Dear Uglytruth, I think it's best to watch out for too much literalism in your interpretations. I think what John is trying to say here is that being too much in love with a carnal world is not the way to go. I don't think he was saying that it is wrong to have a satisfying, enjoyable, loving life. Life of the Spirit is knowing how to detach from the lures of the physical world. We have a good example -- Jesus.
I think Living_in_the_Light has introduced a relevant and worthwhile correction, up to a point.
I am reminded of a ditty my mother used to recite to me when I was young: "Quaker meeting has begun. No more laughing, no more fun." And Puritans still have a reputation of shunning pleasure even if the reputation was not entirely earned.
I don't mean to pick on Quakers or Puritans (I grew up in once-Puritan Massachusetts not far from once-Quaker Pennsylvania), but to suggest that the idea has been around for a while that being a Christian requires asceticism--self-denial of pleasure and fun.
Of course there is a kind of half-truth in frowning on pleasure and fun, namely that the sins of the flesh (meaning sin nature) usually occur in intimate relationship with the flesh (meaning human body)--e.g., self-centered anger (feel the heat?) and sexual immorality. We usually sin with the body.
But the human body itself is good. God created it. The physical world is good. God created it and called it good (if now also cursed). And God as a good God made many pleasures in this world for our enjoyment and His glory.
For the Christian to die to self, to hate the self in the John 12:25 sense, may indeed mean denying oneself a certain pleasure or fun, but not because enjoying many pleasures is necessarily wrong.
Rather, our sin nature misuses and abuses the thing from which one might derive pleasure. Then there are human pleasures which are so twisted as to be evil themselves, such as enjoying another's suffering--but I assume that is not the "garden variety" sort of pleasure.
More commonly I think, we can become so caught up in pleasures and fun--laughing with friends, watching an engaging media program, practicing in a hobby, listening to music, whatever--that we neglect duty or the will of God. Or we can use pleasure to indulge the sinful nature (e.g., gluttony).
For example--an perhaps unexpectedly--we can become ascetics (deniers of one's own pleasure) in order to feel pride at being spiritual or righteous. Take the Pharisees in the Gospels (who fasted two days a week, for example).

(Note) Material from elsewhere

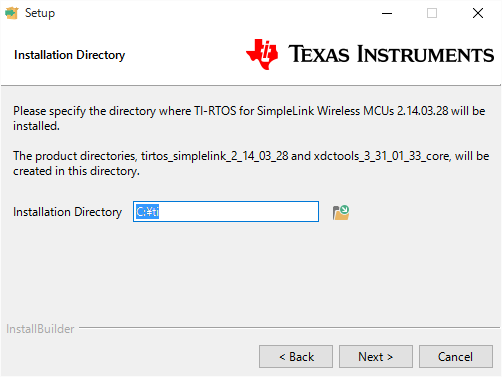This screenshot has height=377, width=502.
Task: Click the tirtos_simplelink_2_14_03_28 directory name
Action: 214,156

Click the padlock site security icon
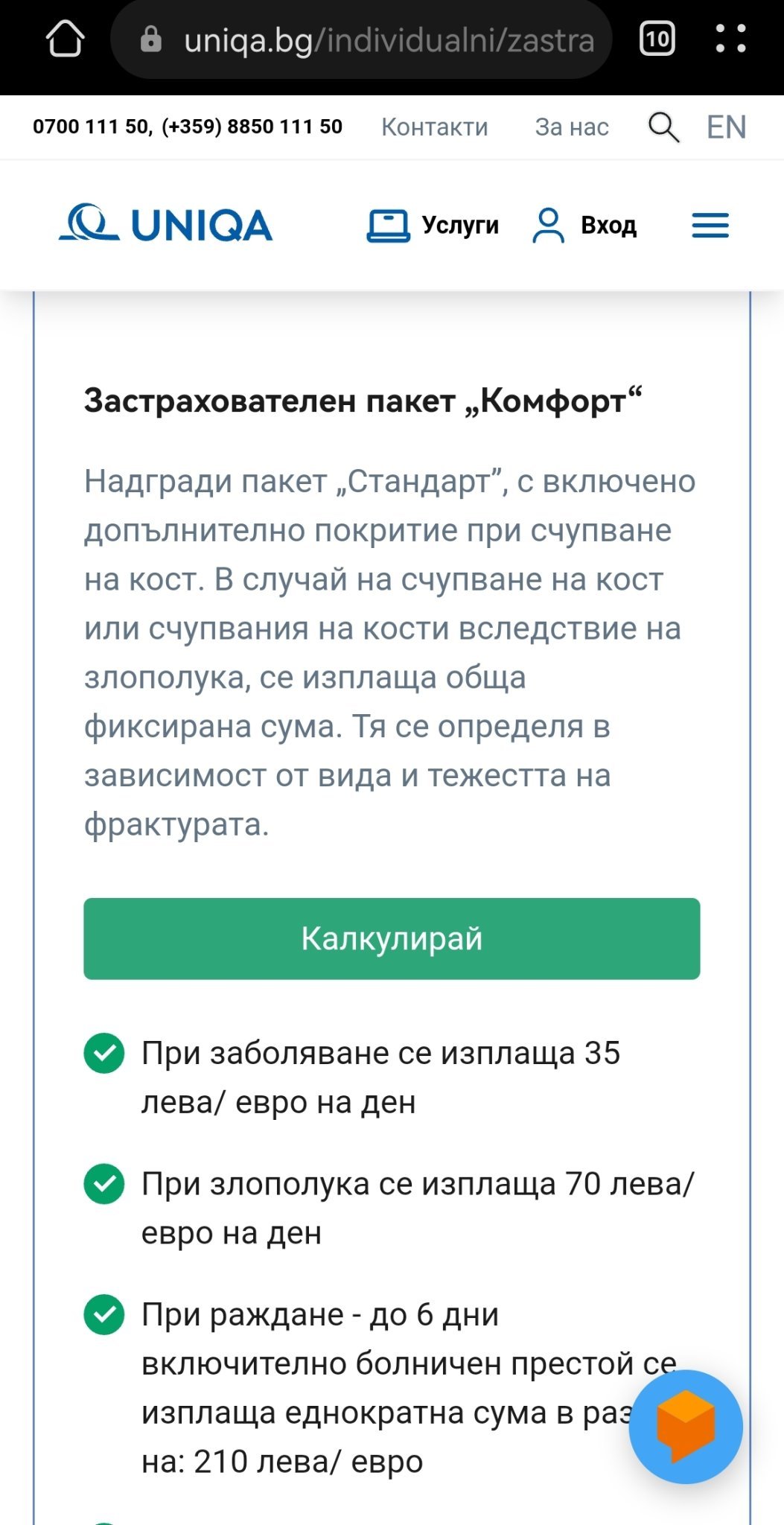click(x=151, y=39)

And Paul tells the church at Colossae that there are religious practices which have an appearance of asceticism and wisdom, but they "are of no value in stopping the indulgence of the flesh [or sinful nature]" (2:23).

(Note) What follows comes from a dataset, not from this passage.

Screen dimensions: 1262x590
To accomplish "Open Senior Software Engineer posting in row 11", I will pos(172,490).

Therefore for the Christian "hating one's life in this world" (again John 12:25) does not mean denying all sense of pleasure, though it may mean curbing pleasure where duty demands. Such denial of the self and "hating self," however, does mean dying with Christ to that self which is contrary to God while living by faith through Christ in righteousness (I think of Galatians 2:20 for example, or again Romans 6).

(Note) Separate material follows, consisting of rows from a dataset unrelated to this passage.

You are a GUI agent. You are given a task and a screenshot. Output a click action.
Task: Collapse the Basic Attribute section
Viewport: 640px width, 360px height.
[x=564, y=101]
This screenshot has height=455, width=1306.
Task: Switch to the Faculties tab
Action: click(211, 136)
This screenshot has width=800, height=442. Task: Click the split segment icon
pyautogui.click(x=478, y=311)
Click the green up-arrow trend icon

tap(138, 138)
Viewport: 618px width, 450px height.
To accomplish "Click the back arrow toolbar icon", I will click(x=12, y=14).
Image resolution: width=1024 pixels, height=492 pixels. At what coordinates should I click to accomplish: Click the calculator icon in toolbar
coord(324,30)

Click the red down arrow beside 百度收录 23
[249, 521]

And living by faith through Christ can mean enjoying certain pleasures (sex with a spouse, tasty food, music, socializing, a cooling fan or warming furnace, and so on) and thanking God for it. And have you ever enjoyed God Himself?
Using the body and God's physical world as God wants us to may (will) involve both pain and pleasure. Loving God and one's neighbor is key throughout. Those who have eternal life are on a path of holiness throughout because God in Christ is conforming one into His image, particularly as one obeys Christ.